Exercise task A:
Answer these questions using the Isaiah 51:3 commentary:
(i) According to the quoted verse, what will Jehovah make the desert like?
(ii) Which three words does the prophet use to express the heavenly (or loving) aspects of faith?
(iii) The explanation of which verse is given for more on the meaning of the Garden of Eden?
Exercise task B: Write out, word for word, the part of the Isaiah 51:3 commentary that opens with the words containing "Jehovah will comfort" and closes with "10, below [§108].".

Selected extract:

▼

Jehovah will comfort Zion, he will comfort all its wastelands, and he will make its wilderness like Eden and its desert like a garden of Jehovah. Joy and gladness will be found in it; acclamation and the voice of song. (Isaiah 51:3)

The prophet uses wilderness, joy, and acclamation to express the heavenly (or loving) aspects of faith; desert, gladness, and the voice of song express further spiritual (or intellectual) aspects. The first set of words relates to Eden, the second to the garden. This particular prophet fairly consistently uses two words for a single idea, one word symbolizing heavenly things, and the other, spiritual things. 1

For more on the meaning of the Garden of Eden, see the explanation of verse 10, below [§108].

▲

Saved entries:
▼

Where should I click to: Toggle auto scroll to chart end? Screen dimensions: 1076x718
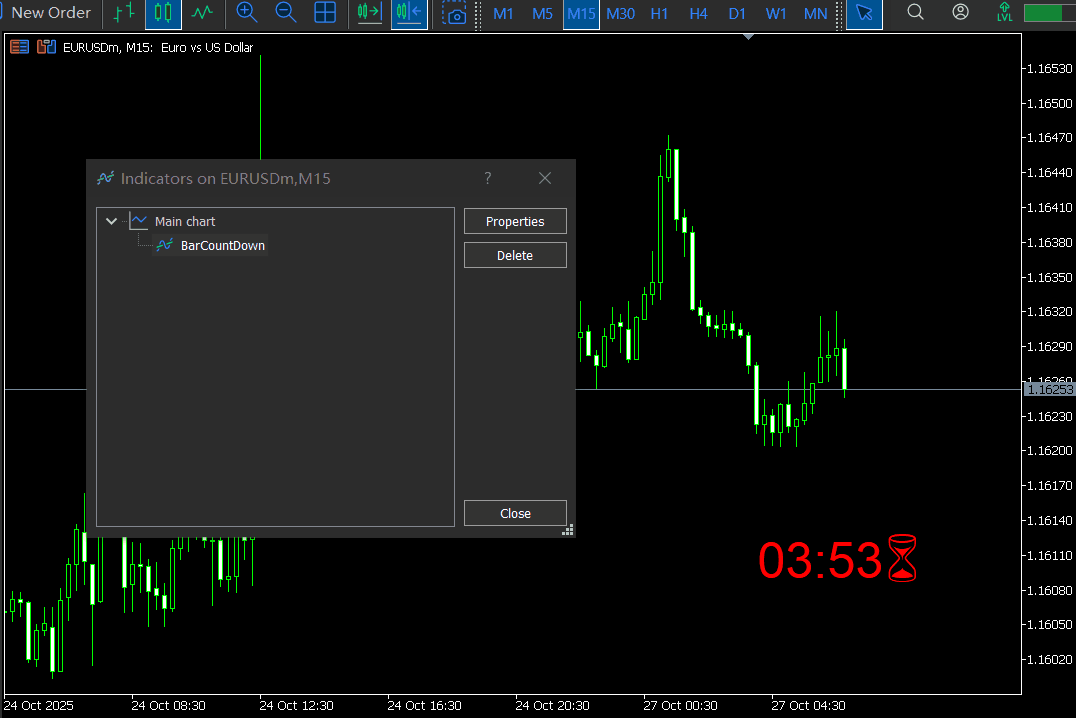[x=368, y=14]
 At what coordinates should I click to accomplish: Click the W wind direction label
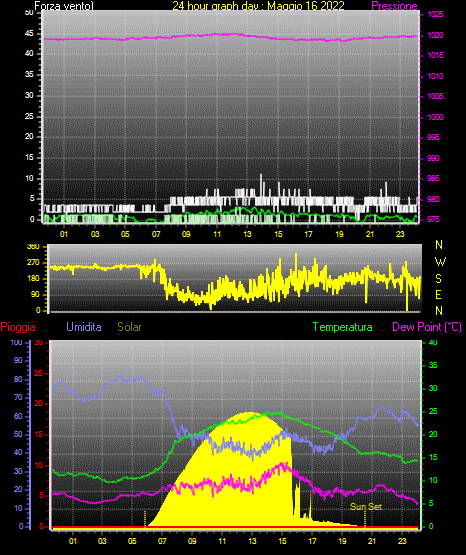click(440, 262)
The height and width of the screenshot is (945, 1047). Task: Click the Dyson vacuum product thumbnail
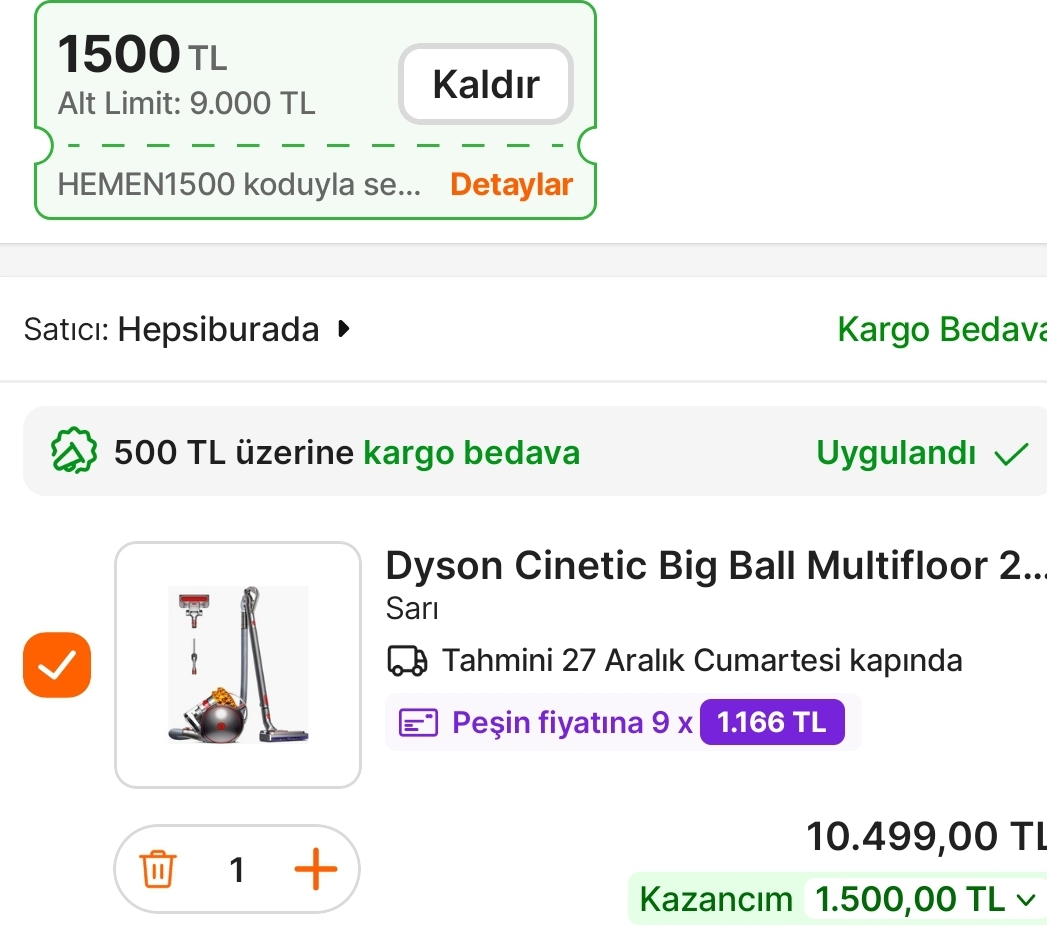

▲

Exercise answer A:
(i) A garden of Jehovah.
(ii) Wilderness, joy, and acclamation.
(iii) Verse 10 (§108).

Exercise answer B:
Jehovah will comfort Zion, he will comfort all its wastelands, and he will make its wilderness like Eden and its desert like a garden of Jehovah. Joy and gladness will be found in it; acclamation and the voice of song. (Isaiah 51:3)

The prophet uses wilderness, joy, and acclamation to express the heavenly (or loving) aspects of faith; desert, gladness, and the voice of song express further spiritual (or intellectual) aspects. The first set of words relates to Eden, the second to the garden. This particular prophet fairly consistently uses two words for a single idea, one word symbolizing heavenly things, and the other, spiritual things. 1

For more on the meaning of the Garden of Eden, see the explanation of verse 10, below [§108].